Figure 1.

M3814 over-activates IR-induced p53 apoptotic signaling in acute leukemia cells. (A) Molm-13 cells were pre-treated with M3814 (1 µM) or vehicle for 45 min before exposure to IR (2 Gy). Protein lysates were isolated 4 h after irradiation and analyzed by MSD for phospho-ATM (Ser¹⁹⁸¹) and ATM. Results shown as fold change in p-ATM normalized to total ATM protein. (B) Molm-13 cells were treated as in A. Protein lysates were isolated 4 h after irradiation and analyzed by Western blotting using antibodies for phospho-Kap1(Ser⁸²⁴), Kap1, phospho-CHK2(Thr⁶⁸), CHK2, phospho-p53(Ser¹⁵), p53, Puma, cleaved caspase-3 and GAPDH. Panel displays cropped images from repeat blots divided and probed for different targets.
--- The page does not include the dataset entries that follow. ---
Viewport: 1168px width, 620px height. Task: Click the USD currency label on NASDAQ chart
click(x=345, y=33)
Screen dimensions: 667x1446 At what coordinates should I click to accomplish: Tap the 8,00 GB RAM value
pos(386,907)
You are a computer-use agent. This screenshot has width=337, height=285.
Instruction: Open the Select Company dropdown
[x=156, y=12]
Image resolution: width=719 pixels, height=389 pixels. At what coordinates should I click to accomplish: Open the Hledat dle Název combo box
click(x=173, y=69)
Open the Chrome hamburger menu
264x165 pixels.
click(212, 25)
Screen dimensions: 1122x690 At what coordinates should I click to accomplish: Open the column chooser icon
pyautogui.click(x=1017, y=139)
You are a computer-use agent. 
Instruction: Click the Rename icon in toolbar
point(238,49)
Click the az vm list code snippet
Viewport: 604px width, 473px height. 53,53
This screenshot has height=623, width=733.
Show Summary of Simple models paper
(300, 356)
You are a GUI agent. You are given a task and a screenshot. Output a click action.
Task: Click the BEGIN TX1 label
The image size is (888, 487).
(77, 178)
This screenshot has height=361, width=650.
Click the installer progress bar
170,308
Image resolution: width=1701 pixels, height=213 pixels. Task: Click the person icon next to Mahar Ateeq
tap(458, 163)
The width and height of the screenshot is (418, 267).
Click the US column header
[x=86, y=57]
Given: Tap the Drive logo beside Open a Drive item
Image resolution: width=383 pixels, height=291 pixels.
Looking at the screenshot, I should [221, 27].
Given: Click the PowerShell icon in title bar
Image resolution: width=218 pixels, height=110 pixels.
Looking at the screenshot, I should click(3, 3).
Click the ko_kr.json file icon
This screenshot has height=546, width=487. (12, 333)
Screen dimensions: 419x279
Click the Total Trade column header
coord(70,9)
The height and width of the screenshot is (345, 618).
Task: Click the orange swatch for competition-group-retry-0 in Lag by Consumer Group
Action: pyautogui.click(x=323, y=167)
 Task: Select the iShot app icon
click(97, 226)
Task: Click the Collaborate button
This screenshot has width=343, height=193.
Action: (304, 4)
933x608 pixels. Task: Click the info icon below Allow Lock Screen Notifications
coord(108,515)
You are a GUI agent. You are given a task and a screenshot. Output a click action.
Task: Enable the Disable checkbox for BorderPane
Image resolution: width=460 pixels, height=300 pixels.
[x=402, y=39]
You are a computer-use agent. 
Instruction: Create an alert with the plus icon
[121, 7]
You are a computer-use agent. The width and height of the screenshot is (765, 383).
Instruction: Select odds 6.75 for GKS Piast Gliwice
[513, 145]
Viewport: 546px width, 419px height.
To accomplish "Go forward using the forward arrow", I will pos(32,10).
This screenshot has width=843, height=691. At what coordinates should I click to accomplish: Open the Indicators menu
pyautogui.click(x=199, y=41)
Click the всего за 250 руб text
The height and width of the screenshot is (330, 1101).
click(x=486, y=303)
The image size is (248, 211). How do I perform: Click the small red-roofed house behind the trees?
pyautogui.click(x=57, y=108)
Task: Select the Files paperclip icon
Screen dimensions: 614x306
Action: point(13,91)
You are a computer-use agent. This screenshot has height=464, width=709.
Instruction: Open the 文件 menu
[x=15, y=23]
Full-sized blots are presented in Supplementary Fig. 1. (C) Molm-13, Molt-4, MV4-11, THP-1 and HL-60 cells were M3814-treated and irradiated as in A. RNA was isolated 4 h post-IR and p53 target gene expression was assessed by qPCR using probes for p21, MDM2 and Puma. Expression levels were normalized to GAPDH. (D) Molm-13, Molt-4, MV4-11, THP-1 and HL-60 cells were pre-treated with increasing M3814 concentrations for 45 min before exposure to IR (1 Gy or 2 Gy). Cell growth/viability was assessed via CellTiter Glo assay on d 4. Shown are individual M3814 dose–response curves (top) and overlays of Bliss synergy on relative viability landscapes (bottom). Bliss synergy was determined using Combenefit software. (E) Molm-13, Molt-4, THP-1 and HL-60 cells were treated as in A, then exposed to 1 Gy IR and 24 h later cells undergoing apoptosis were assessed by flow cytometry using a PE-conjugated annexin V. *p < 0.05, **p < 0.01, ***p < 0.001. NS: p > 0.05.